「日本はChatGPT検索数が低い」は誤り。検索ボリュームわかるGoogleトレンドでは異なる結果
「日本国内における『ChatGPT』のキーワード検索数は低い」とのプレスリリースが発表され、それに基づいた記事を毎日新聞が書き、Yahoo!トピックスにも掲載されていますが、これは誤りです。
データはSEO分析ツール会社による独自のもの
まず注意したいのは、プレスリリースの元となった検索数などのデータは、『Ahrefs(エイチレフス)』というSEO(検索エンジン最適化)分析ツール会社が提供している独自のものだという点です。
つまり、検索エンジンを提供しているGoogle社のデータではなく、あくまでもAhrefs社が独自に分析したデータであり、必ずしも正しい結果を反映させたものであるとは言えません。
なぜ、Ahrefs社提供のデータが誤りだと言えるのか? SEOの専門家であり、この件についてTwitterで「完全に誤ったデータです」と指摘されていた株式会社so.laの辻正浩氏に話を伺いました。
「Ahrefs以外のデータだと(ChatGPTの)検索数は多い」
――Ahrefs社のデータがなぜ誤りだと言えるのでしょうか?
グーグル社提供の『Googleトレンド』では全く異なる結果
続いて検索エンジン『Google』のキーワード検索数を調査できる『Googleトレンド』で、過去1ヶ月の“ChatGPT”のキーワード検索量についても調べてみました。
調査記事「宅配ピザ並み」→Googleトレンド「宅配ピザを余裕で超える」
最初はプレスリリースのタイトルに書かれていた「【2023年4月調査】ChatGPTの国内検索ボリュームは22,000で「宅配ピザ」並み」について本当か調べてみます。
以下がその結果です。
“ChatGPT(青)”と“宅配ピザ(赤)”を比較したところ、比較にならないレベルでキーワード検索数は“ChatGPT”の方が圧倒していました。
「宅配ピザ並み」については明確に誤りと言えます。
調査記事「日本はかなり下位」→Googleトレンド「関心度はアメリカやドイツ並」
次は月間検索ボリュームの調査です。
プレスリリースでは月間検索ボリューム(回数)は「アメリカで160万回、インドで87万回、ドイツで38万回、日本は2万回でかなり下位」と書かれていました。
しかし、過去1ヶ月分の検索キーワードの地域別の関心度を調べてみたところ、日本はアメリカやドイツより少し低いくらいとのことでした。
以下がその結果です。
地域別のインタレストは正確な検索数ではなく、その国のなかで検索キーワードへの関心度がどれくらいかを示す数値です。中国の100に対してインドが8、アメリカが6、ドイツが6、日本が5となっています。

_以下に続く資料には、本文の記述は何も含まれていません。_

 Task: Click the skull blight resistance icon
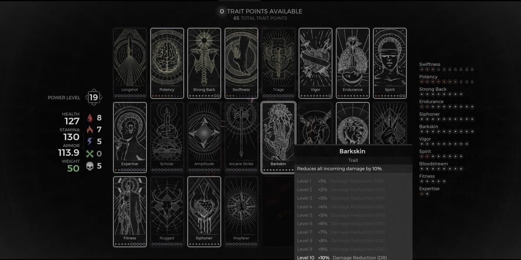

これは、日本のインターネットユーザーが『ChatGPT』に対してアメリカやドイツとほぼ変わらない関心度を持っていることを表しています(中国の関心度が100になっている理由ですが、中国ではGoogle検索が国家にブロックされており、グレートファイアウォールを回避して検索してくるユーザーの関心度だけが計上されているためと考えられます)。
この地域別のインタレストでは月間検索ボリュームの正確な数字はわかりません。しかし、ドイツの人口が8,320万人、日本の人口が1億2,570万人であることを考えると(データは2021年時点)、月間検索ボリュームはドイツと同じか超える程度になると考えられます。
ChatGPTの日本人ユーザーは世界トップ3(similarweb調べ)
最後に余談ですが、webサイト分析サービス『similarweb(シミラーウェブ)』の調査によると、『ChatGPT』にアクセスしているユーザーのうち日本人の割合は3.63%と世界トップ3のようです。
もちろんこのデータは『similarweb』独自のもののため、他の分析サービスの数字とも比較して正確性を高める必要があります。
ここで主張したいのは「日本のアクセス数は世界3位だぞ!」ではなく、「日本のChatGPT検索数は下位」というデータと、「日本のChatGPTアクセス数は世界3位」という相反する2つのデータがあるということです。
こうしたいくつもあるデータのうち、どれがより正しいと言えるのかを検証しなければ正確な報道にはなりません。
今回の事例で言えば「ChatGPTの国内検索ボリュームは22,000で「宅配ピザ」並み」は、Googleトレンドのデータを見れば明確に誤りであると判断できるものでした。鵜呑みにしないよう注意してください。